Hamburgs Ex-Bürgermeister bietet Hilfe als Vermittler an, wenn Olaf Scholz ihn ruft

Hamburg. Der frühere Hamburger Bürgermeister Klaus von Dohnanyi (SPD) hat dem Senat seine Unterstützung bei der Lösung des Konflikts um die besetzte Rote Flora im Hamburger Schanzenviertel angeboten. „Wenn der Bürgermeister mich bitten würde, tue ich für ihn alles“, sagte der 85-Jährige dem Abendblatt. Er wolle sich aber nicht aufdrängen.

Die Erfahrung für einen solchen Sondereinsatz würde von Dohnanyi fraglos mitbringen: Er war von 1981 bis 1988 Hamburger Bürgermeister, 1987 war es ihm gelungen, den Konflikt um die besetzten Hafenstraßen-Häuser in Hamburg-St. Pauli durch direkte Verhandlungen mit den Besetzern zu lösen. Auch im Konflikt um die Rote Flora plädiert er jetzt für Gespräche. „Man muss mit denen reden, der Senat darf sich niemals zu fein sein dafür“, sagte der Ex-Bürgermeister. Die Welt werde „immer komplizierter und fragiler“, die gesellschaftlichen Bindekräfte nähmen ab, und die Vermögensungleichheit nehme weiter zu. Daher werde es „immer mehr Aussteiger“ geben. „So wie man im 19. Jahrhundert mit der aufkommenden Gewerkschaftsbewegung reden musste, muss man heute auch mit diesen Gruppen reden, auch wenn sie offenkundig Rechtsbrecher sind.“ Auf die Frage, wie man mit den autonomen Besetzern der Roten Flora umgehen solle, sagte Dohnanyi: „Auf jeden Fall keinen Krieg führen, wenn es sich vermeiden lässt. Und man muss jemanden auf deren Seite finden, mit dem man reden kann.“

Über die Ausschreitungen in den vergangenen Wochen sagte der Ex-Bürgermeister: „Das sind Gewalttäter, Staatsfeinde, die den Rabatz lieben. Die spielen Katz und Maus mit Senat und Polizei.

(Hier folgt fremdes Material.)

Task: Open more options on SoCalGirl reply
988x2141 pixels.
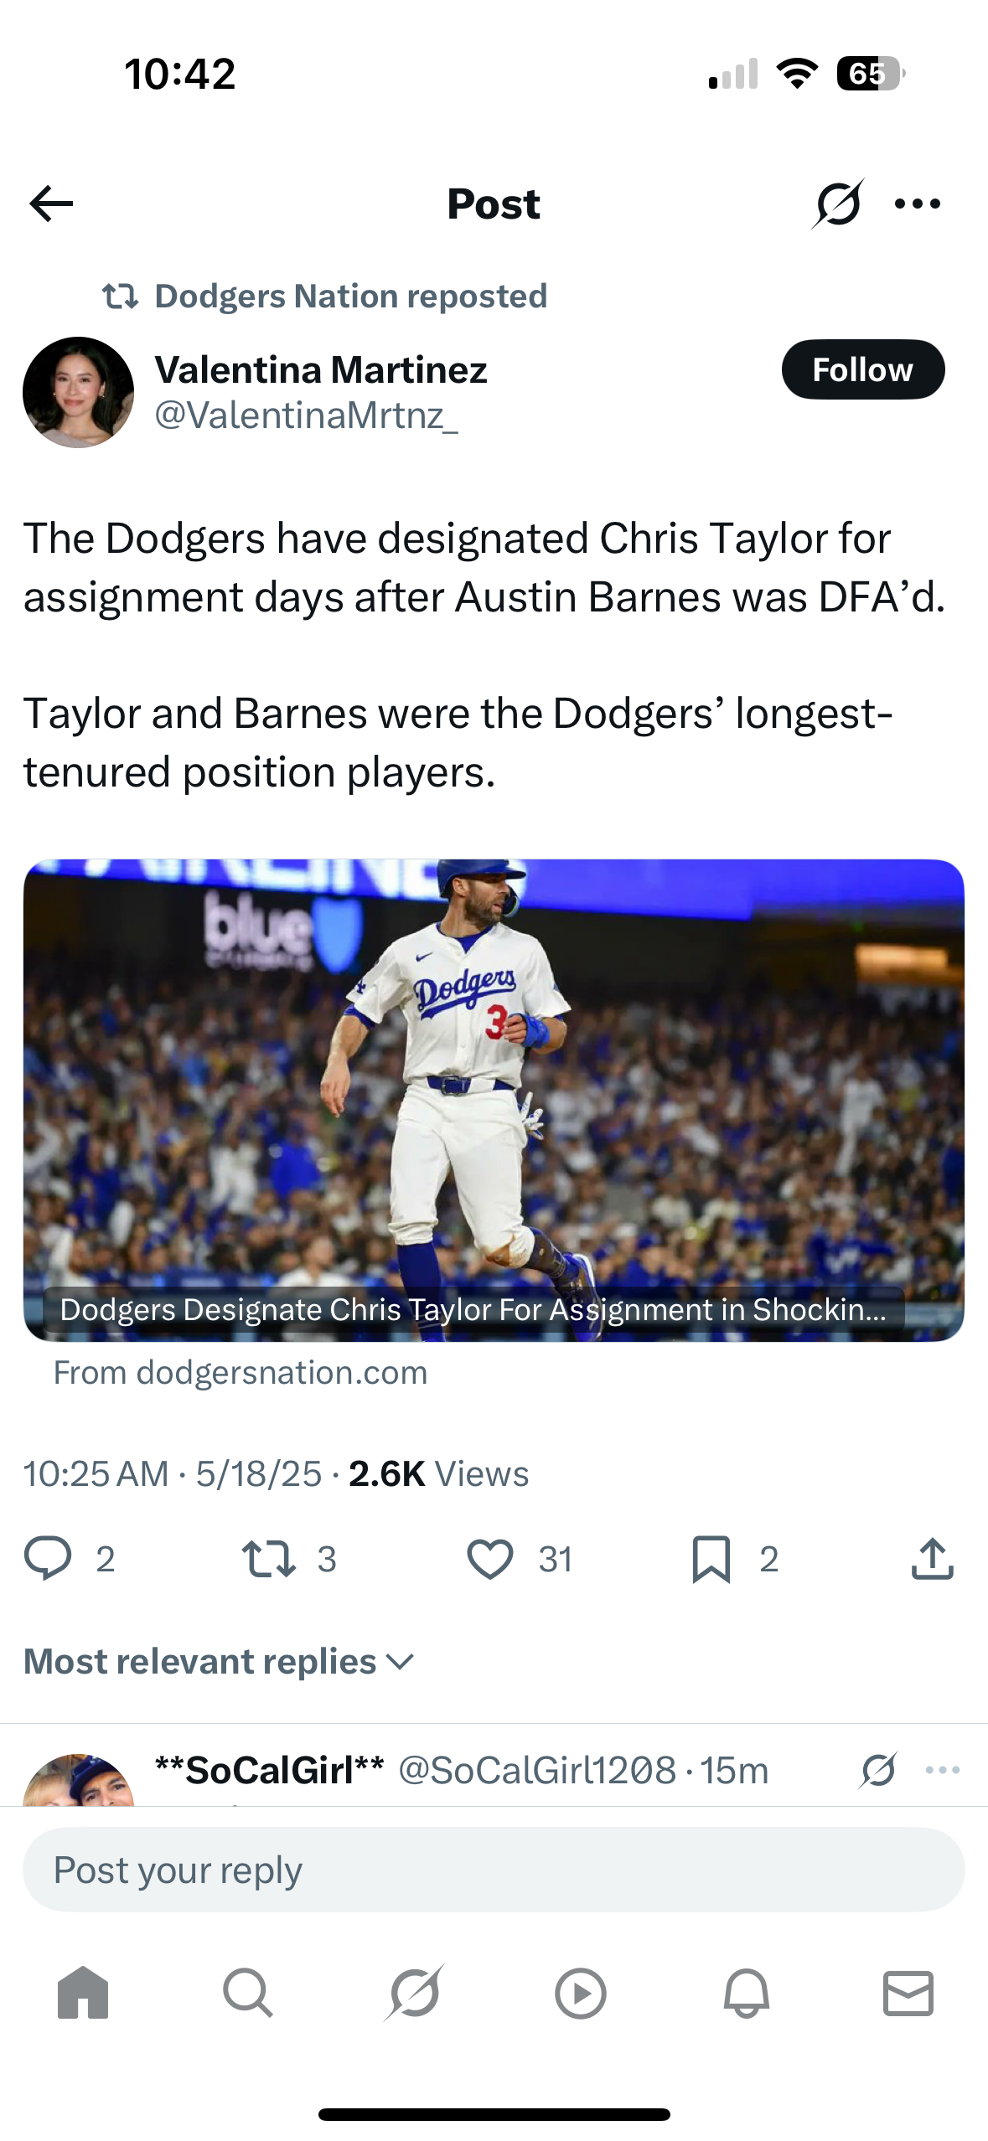Action: coord(943,1770)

Man muss das eindämmen, aber man muss auch wissen, allein mit Gesetz und Staatsgewalt lässt sich kein Frieden herstellen.“ Wenn man miteinander rede, schaffe dies „auf beiden Seiten Handlungsfähigkeit“. Dohnanyi: „Die Kunst besteht immer darin, neue Bewegungen kommunikativ so zu integrieren, dass die Gesellschaft sich weiter entwickeln kann.“

Der Hamburger Senat nahm das Vermittlungsangebot freundlich-zurückhaltend zur Kenntnis: „Der Bürgermeister weiß aus persönlichen Gesprächen mit Klaus von Dohnanyi, dass dieser immer bereitsteht, wenn er gebraucht wird. Das ist gut“, teilte Senatssprecher Christoph Holstein auf Anfrage mit. Generell gelte: „Der Bebauungsplan zur Sicherung eines Kulturzentrums auf dem Gelände ist mit Stimmen der Fraktionen in Altona und Unterstützung des Senats auf den Weg gebracht. Der sogenannte Kulturinvestor hat das Grundstück im Jahr 2001 gekauft, um die Situation um die Flora zu entspannen. Jetzt geht es darum, ihn zu hindern, das Gegenteil zu tun“, so Holstein mit Blick auf den Flora-Eigentümer Klausmartin Kretschmer.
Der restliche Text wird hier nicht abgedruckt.